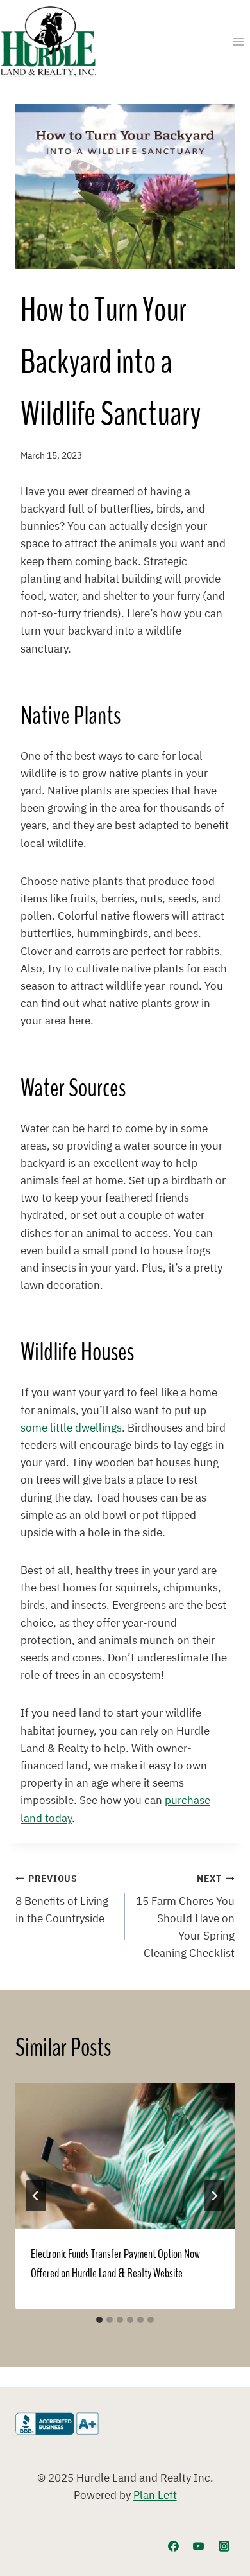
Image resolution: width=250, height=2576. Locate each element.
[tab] (99, 2320)
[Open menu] (238, 41)
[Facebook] (174, 2546)
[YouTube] (199, 2546)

----

• ACTION ITEM: Could you output every record above exactly as it appears, without the pictures?

• EXERCISE RESPONSE:
Image resolution: width=250, height=2576. Locate each element.
[tab] (99, 2320)
[Open menu] (238, 41)
[Facebook] (174, 2546)
[YouTube] (199, 2546)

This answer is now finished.